The next letter is dated May 3.* In this the little termagant expresses her astonishment, that her mother should write to Miss Harlowe, to forbid her to correspond with her daughter. Mr. Hickman, she says, is of opinion, ‘that she ought not to obey her mother.’ How the creeping fellow trims between both! I am afraid, that I must punish him, as well as this virago; and I have a scheme rumbling in my head, that wants but half an hour’s musing to bring into form, that will do my business upon both. I cannot bear, that the parental authority should be thus despised, thus trampled under foot. But observe the vixen, ’’Tis well he is of her opinion; for her mother having set her up, she must have somebody to quarrel with.’—Could a Lovelace have allowed himself a greater license? This girl’s a devilish rake in her heart. Had she been a man, and one of us, she’d have outdone us all in enterprise and spirit.
* See Vol. IV. Letter X.
‘She wants but very little farther provocation,’ she says, ’to fly privately to London. And if she does, she will not leave her till she sees her either honourably married, or quit of the wretch.’ Here, Jack, the transcriber Sally has added a prayer—’For the Lord’s sake, dear Mr. Lovealce, get this fury to London!’—Her fate, I can tell thee, Jack, if we had her among us, should not be so long deciding as her friend’s. What a gantelope would she run, when I had done with her, among a dozen of her own pitiless sex, whom my charmer shall never see!—But more of this anon.

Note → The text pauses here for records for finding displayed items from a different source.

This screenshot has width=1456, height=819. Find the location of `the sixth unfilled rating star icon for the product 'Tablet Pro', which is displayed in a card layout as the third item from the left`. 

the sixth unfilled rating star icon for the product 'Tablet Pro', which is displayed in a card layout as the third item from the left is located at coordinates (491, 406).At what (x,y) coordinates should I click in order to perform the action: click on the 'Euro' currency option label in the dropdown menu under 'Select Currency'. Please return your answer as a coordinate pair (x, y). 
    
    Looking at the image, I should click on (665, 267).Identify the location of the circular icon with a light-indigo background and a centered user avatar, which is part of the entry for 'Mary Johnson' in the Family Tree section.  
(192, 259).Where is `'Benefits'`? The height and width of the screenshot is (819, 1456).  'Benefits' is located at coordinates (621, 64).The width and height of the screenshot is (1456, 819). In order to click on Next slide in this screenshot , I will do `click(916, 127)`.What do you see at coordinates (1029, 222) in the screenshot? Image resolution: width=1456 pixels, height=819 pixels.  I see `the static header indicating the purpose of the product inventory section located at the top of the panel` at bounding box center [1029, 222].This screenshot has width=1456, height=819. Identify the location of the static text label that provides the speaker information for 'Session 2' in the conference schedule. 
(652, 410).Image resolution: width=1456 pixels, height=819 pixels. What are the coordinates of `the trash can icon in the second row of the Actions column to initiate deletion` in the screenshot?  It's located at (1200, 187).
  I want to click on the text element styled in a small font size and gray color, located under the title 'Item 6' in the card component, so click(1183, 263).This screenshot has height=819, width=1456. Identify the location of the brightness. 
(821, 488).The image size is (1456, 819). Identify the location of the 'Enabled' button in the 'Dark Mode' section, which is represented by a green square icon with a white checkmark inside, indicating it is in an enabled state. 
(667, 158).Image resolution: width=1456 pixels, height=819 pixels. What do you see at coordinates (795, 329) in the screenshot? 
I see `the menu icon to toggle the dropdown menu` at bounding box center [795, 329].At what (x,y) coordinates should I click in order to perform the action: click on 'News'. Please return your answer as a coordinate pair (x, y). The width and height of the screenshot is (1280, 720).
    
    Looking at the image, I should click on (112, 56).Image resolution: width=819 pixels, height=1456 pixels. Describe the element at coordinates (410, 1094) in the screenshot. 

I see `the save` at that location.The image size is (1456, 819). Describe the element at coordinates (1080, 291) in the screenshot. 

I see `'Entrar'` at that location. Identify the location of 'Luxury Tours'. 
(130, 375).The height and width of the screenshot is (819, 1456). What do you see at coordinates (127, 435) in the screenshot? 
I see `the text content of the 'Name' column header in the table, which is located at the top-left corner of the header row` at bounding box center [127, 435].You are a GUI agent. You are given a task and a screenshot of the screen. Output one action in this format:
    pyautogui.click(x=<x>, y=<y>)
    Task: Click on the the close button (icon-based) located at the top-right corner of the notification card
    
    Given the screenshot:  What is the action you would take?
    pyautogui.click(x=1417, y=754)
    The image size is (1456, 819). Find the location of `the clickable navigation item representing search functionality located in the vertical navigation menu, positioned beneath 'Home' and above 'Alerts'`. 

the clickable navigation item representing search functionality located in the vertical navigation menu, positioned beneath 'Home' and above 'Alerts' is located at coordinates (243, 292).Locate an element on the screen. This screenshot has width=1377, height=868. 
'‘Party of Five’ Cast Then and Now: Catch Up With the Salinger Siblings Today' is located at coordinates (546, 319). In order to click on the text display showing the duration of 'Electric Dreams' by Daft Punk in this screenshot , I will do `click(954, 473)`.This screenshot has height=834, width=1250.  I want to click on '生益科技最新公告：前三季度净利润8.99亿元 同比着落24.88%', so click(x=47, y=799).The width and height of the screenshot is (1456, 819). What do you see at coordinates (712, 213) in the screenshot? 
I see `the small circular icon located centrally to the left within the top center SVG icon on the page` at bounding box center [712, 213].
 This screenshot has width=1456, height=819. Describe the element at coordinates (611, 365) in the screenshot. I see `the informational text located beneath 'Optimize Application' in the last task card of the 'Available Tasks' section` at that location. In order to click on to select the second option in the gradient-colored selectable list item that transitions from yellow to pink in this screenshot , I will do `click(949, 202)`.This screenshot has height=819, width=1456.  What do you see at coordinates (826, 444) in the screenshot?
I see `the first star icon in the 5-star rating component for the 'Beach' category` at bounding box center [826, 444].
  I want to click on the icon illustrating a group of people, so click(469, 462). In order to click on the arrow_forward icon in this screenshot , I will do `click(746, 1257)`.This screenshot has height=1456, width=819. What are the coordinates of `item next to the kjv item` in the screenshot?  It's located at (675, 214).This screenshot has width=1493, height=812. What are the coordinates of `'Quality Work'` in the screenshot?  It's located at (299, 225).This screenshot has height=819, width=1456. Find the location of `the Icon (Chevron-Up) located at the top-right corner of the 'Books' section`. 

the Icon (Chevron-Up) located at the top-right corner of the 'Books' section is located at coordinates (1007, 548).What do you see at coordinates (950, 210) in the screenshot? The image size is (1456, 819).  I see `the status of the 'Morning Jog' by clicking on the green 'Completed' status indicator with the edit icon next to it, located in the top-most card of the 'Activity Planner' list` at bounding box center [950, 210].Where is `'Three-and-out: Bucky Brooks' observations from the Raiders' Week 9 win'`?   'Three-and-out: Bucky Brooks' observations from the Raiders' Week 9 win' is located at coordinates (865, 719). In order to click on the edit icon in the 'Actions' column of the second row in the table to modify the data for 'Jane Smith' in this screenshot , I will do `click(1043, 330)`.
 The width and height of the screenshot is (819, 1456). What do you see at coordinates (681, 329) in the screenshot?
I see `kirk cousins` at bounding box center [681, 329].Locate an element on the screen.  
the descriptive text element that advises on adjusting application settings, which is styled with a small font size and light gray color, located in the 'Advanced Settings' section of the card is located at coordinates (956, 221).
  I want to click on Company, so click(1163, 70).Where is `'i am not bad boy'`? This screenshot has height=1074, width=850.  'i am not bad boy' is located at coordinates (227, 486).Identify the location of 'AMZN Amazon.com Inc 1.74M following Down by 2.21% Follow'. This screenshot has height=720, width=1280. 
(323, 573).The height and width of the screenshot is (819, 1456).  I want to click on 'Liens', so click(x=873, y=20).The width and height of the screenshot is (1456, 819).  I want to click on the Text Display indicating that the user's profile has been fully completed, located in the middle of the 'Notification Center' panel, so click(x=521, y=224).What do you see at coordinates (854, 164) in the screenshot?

I find by this letter, that my saucy captive has been drawing the characters of every varlet of ye. Nor am I spared in it more than you. ‘The man’s a fool, to be sure, my dear.’ Let me perish, if they either of them find me one!—’A silly fellow, at least.’ Cursed contemptible!— ‘I see not but they are a set of infernals!’ There’s one for thee, Lovelace! and yet she would have her friend marry a Beelzebub.—And what have any of us done, (within the knowledge of Miss Harlowe,) that she should give such an account of us, as should excuse so much abuse from Miss Howe!—But the occasion that shall warrant this abuse is to come!
She blames her, for ’not admitting Miss Partington to her bed—watchful, as you are, what could have happened?—If violence were intended, he would not stay for the night.’ I am ashamed to have this hinted to me by this virago. Sally writes upon this hint—’See, Sir, what is expected from you. An hundred, and an hundred times have we told you of this.’— And so they have. But to be sure, the advice from them was not half the efficacy as it will be from Miss Howe.—’You might have sat up after her, or not gone to bed,’ proceeds she.
But can there be such apprehensions between them, yet the one advise her to stay, and the other resolve to wait my imperial motion for marriage? I am glad I know that.